How Chamber Music began — Early Chamber Music compositions — Musical position of England — Purcell — J.S. Bach — Great violin makers — Haydn and Mozart — Corelli and the compass of the violin — William Shield and 5/4 time.

“In the time of the Frankish kings,” says Mr. H.E. Krehbiel,[3] “the word chamber was applied to the room in the royal palace in which the monarch’s private property was kept, and in which he looked after his private affairs. When royalty took up the cultivation of music it was as a private, not as a court function, and the concerts given for the entertainment of the royal family took place in the king’s chamber or private room. The musicians were nothing more nor less than servants in the royal household. This relationship endured into the present century. Haydn was a Haus-officier of Prince Esterhazy. As vice-chapelmaster he had to appear every morning in the prince’s ante-room to receive orders concerning the dinner music and other entertainments of the day.”

How Chamber Music began

This may be taken as one explanation of the origin of chamber music. Another is that near the end of the fifteenth century, madrigals and other pieces which no doubt were originally intended for singing began to be described as “madrigali et arie per sonare et cantare,” or, in the plain English of the time, “apt for voices and instruments,” by which is meant that the instruments joined with the voices probably at first to support them, both performing the same music.

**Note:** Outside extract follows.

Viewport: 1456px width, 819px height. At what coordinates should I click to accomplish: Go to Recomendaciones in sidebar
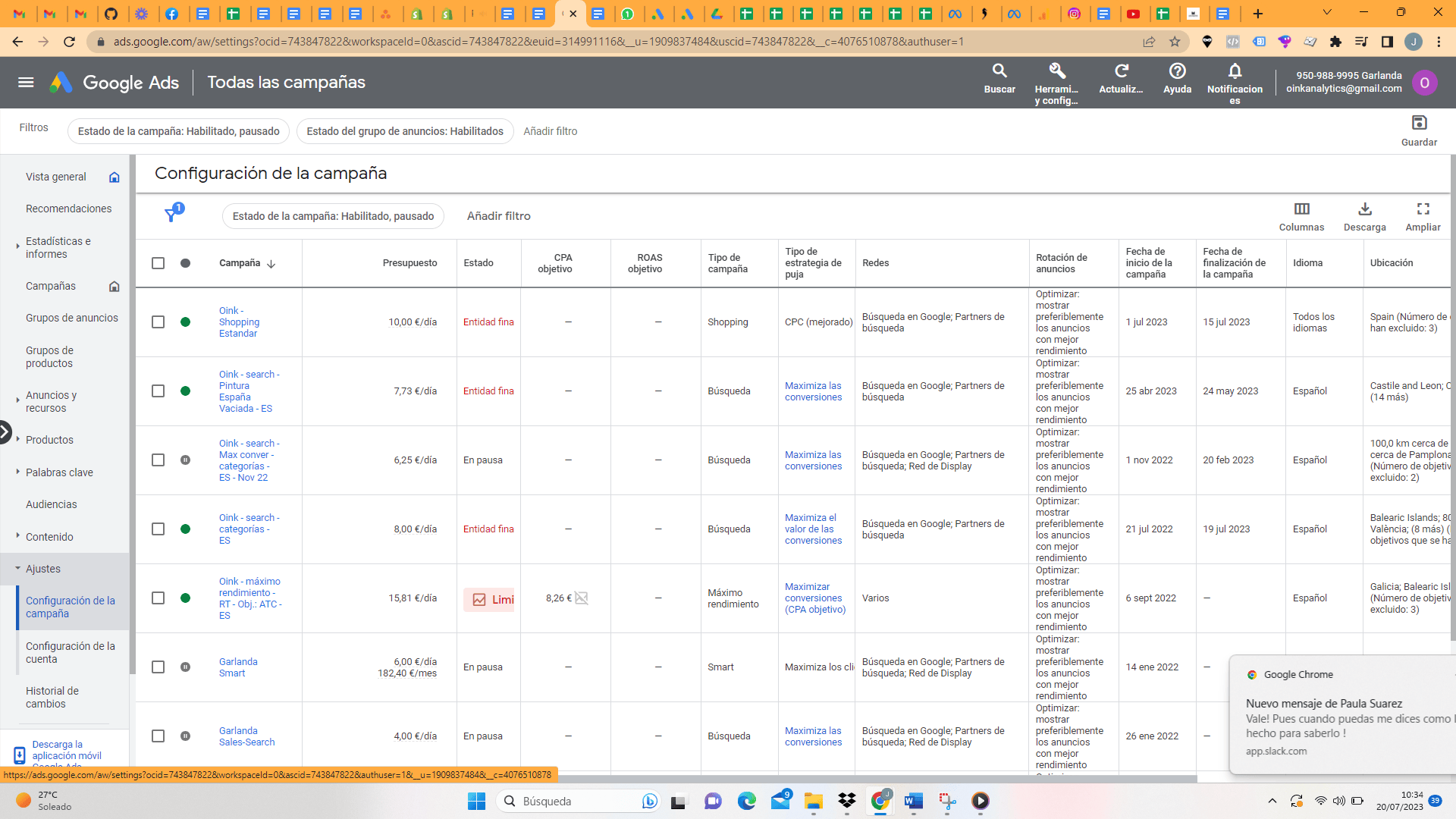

About the same period and earlier it became customary to introduce instrumental music at the banquets of the wealthier classes, and what may be regarded as chamber music was used as a stimulus and a cover for conversation, a practice not even yet quite obsolete.

Early Chamber Music Compositions

From some such sources it seems likely that this form of music made a beginning. Composers then began to turn their attention to the growing requirements of such performers, and we find that many works were issued chiefly in the form of Courantes, Sarabandes, Gavottes, Gigues, and other dance forms. Music called Fancies, and sets of Ayres, and other pieces for lutes (a kind of guitar), and viols (the predecessor of the violin), also incidental music for masques, were much in vogue in England about this time, composed, among others, by Morley, Gibbons, John Dowland, Mace, Sympson, Jenkins, Lawes, and Locke. Hugh Aston, an instrumental composer of distinction, may also be mentioned. He left, among other works, a hornpipe which is remarkable. There is also a virginal book in the library at Cambridge that contains two or three hundred pieces for virginals, which instrument was a kind of harpsichord. In 1611 a collection of music for the same instrument was issued, the compositions of Byrd, Bull, and Gibbons. It was called “Parthenia.” Byrd’s “Variations on the Carman’s Whistle,” and Sellinger’s “Round,” are noteworthy works. John Jenkins published sonatas for two violins and a bass, with thorough bass for the organ and theorbo.

This was the great period of English music. Our position as compared with other nations was one of artistic supremacy, and we ought not to forget this as Continental writers are apt to do to-day.[4]

Musical Position of England

Later on compositions such as we have mentioned were followed both in England and on the Continent by works of a more highly organised character, and to some of them the titles Sonata and Concerto were applied. These must not, however, be confused with the music of like name of our day, for they were much simpler in construction, and contained little or nothing of what we call development.